Saved entries:

------------------------------

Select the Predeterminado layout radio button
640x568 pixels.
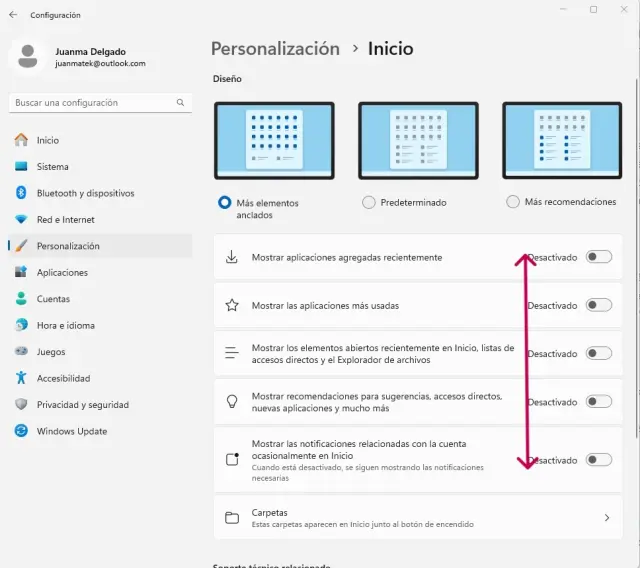tap(369, 202)
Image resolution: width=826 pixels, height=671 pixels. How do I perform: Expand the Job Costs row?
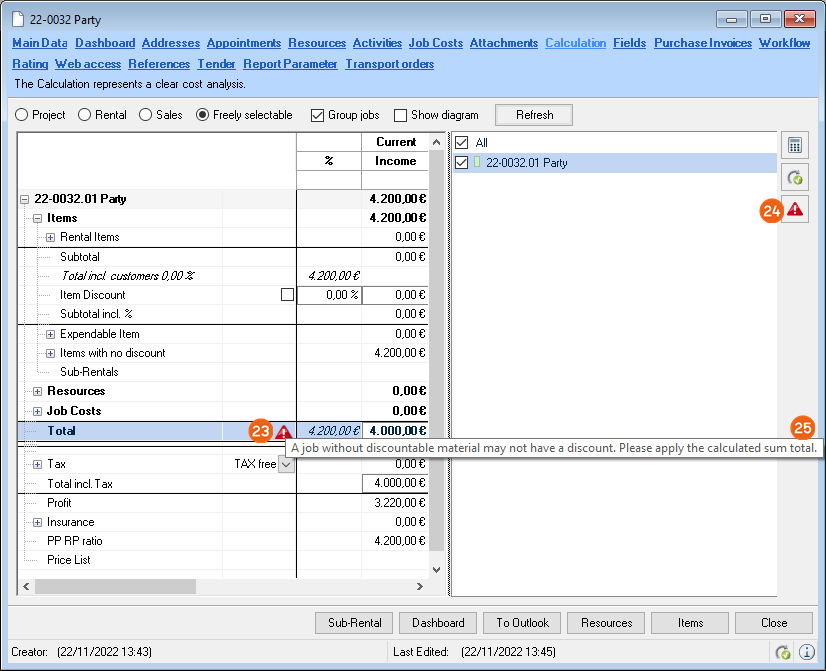tap(38, 411)

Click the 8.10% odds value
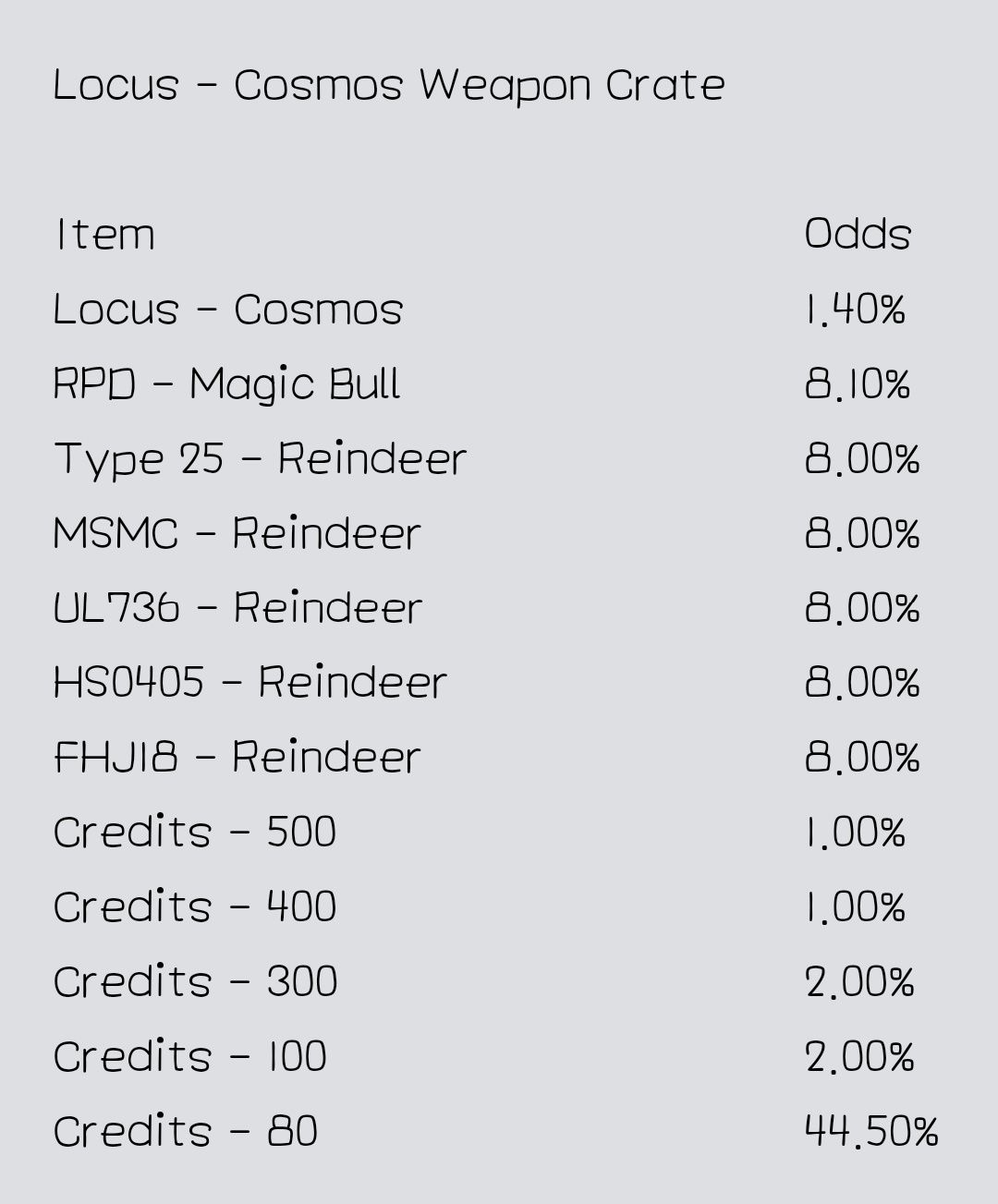858,383
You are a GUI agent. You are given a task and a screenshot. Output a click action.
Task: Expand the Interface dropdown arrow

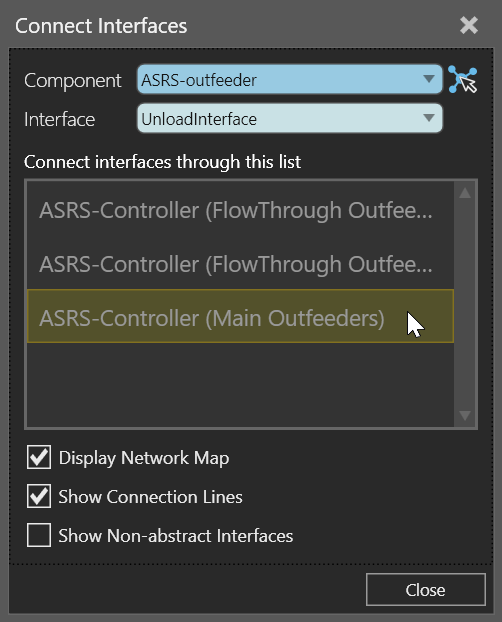pyautogui.click(x=429, y=118)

------------------------------

**PROBLEM TO WORK ON:** The output should consist of the records above, reproduced exactly, without pictures.

**EXERCISE RESULT:**
Select the Predeterminado layout radio button
640x568 pixels.
tap(369, 202)
Image resolution: width=826 pixels, height=671 pixels. How do I perform: Expand the Job Costs row?
tap(38, 411)

Click the 8.10% odds value
858,383
You are a GUI agent. You are given a task and a screenshot. Output a click action.
Task: Expand the Interface dropdown arrow

pyautogui.click(x=429, y=118)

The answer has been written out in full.